There is increasing evidence suggesting that intestinal microbiota interact with the brain–gut axis and are associated with the maintenance of intestinal homeostasis and neurotransmission (28, 29). For example, in studies of GF mice and specific pathogen-free mice, the microbial colonization process initiates signaling mechanisms that affect neuronal circuits involved in motor control and anxiety (30). The microbiota possibly communicate with the brain–gut axis through different mechanisms as follows: i) direct interaction with mucosal cells (endocrine message), ii) through immune cells (immune message), and iii) through contact with neural endings (neuronal message) (31). Regulatory dysfunction of the gut microflora and brain–gut axis was shown to affect functional gastrointestinal disorders, such as IBS (30, 32-34). The stress-induced changes of neurotransmitter and pro-inflammatory cytokine levels directly or indirectly affect changes in the composition of the microbiota. For example, norepinephrine (stress hormone) increases the virulence of some bacteria, such as Escherichia coli and Campylobacter jejuni (35, 36). Pathogenic bacteria in rodents induce anxiety-like behaviors, which are mediated through vagal afferents (34, 37).
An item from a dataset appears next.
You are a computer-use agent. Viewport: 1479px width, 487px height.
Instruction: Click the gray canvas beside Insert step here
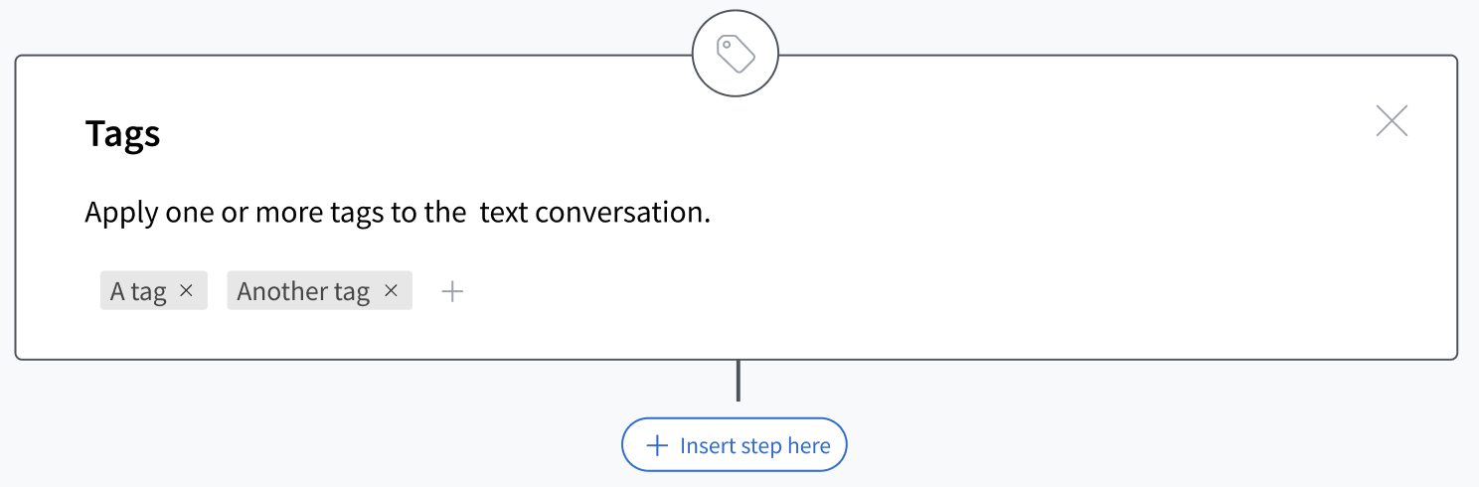[1093, 437]
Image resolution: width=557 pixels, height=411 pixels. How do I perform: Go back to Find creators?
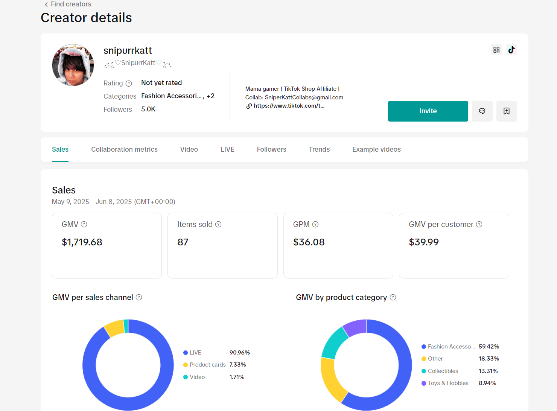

Intestinal Microbiota Maintain Health Through the Function of Intestinal Macrophages

Intestinal microbiota, in contrast to their potential adverse effects, have been shown to contribute to the developmental programming of epithelial barrier function, gut homeostasis, and angiogenesis, as well as the host's innate and adaptive immune responses (38, 39). Probiotics comprise of intestinal microbes, such as Bifidobacterium and Lactobacillus (40), because these are defined as “live microorganisms that when administered in adequate amounts confer health benefits on the host” (41). Probiotics and intestinal microbiota exert therapeutic effects on conditions such as IBD, stress, anxiety, and cancer.

IL-10 and IL-12, which are produced by macrophages and dendritic cells, play an important role in the mechanisms underlying the therapeutic effects of probiotics. IL-10 and IL-12 production is associated with regulating the balance of Th1/Th2 cells. IL-10 is an anti-inflammatory cytokine that down-regulates phagocytosis and T-cell function, including the production of pro-inflammatory cytokines such as IL-12, TNF-α, and interferon (IFN)-γ, which control inflammatory responses (42) and promote the development of regulatory T-cells (43). IL-12 stimulates T-cells to secrete IFN-γ, promotes Th1 cell development, and directly or indirectly augments the cytotoxic activity of natural killer (NK) cells and macrophages. IL-12 also suppresses redundant Th2 cell responses that control allergy (44).

IL-10 may improve chronic inflammatory conditions, such as IBD and autoimmune disease (45). In contrast, IL-12 may augment the natural immune defense against infections and cancer (46). The regulation of the macrophage production of IL-10 and IL-12 by probiotics may maintain health and prevent disease. Studies have been conducted to explore these possibilities. For example, Kaji et al. reported that IL-10 and IL-12 production by macrophages differs depending on the Lactobacillus strain (47). Moreover, IL-12, which causes inflammation when produced in excess, could trigger molecules such as peptidoglycan and induce signaling pathways such as those mediated by TLRs (47, 48). However, most of these studies used peritoneal macrophages and macrophage-derived cell lines, but not intestinal macrophages. As mentioned above, macrophages possess tissue-specific functions. In particular, intestinal macrophages produce IL-10 but only low levels of IL-12 (10, 49). Therefore, the results of studies on peritoneal macrophages or macrophage cell line cannot be generalized to intestinal macrophages. Elucidation of the function of intestinal macrophages is therefore important to optimize probiotics for preventing and treating enteropathogenic bacterial infections.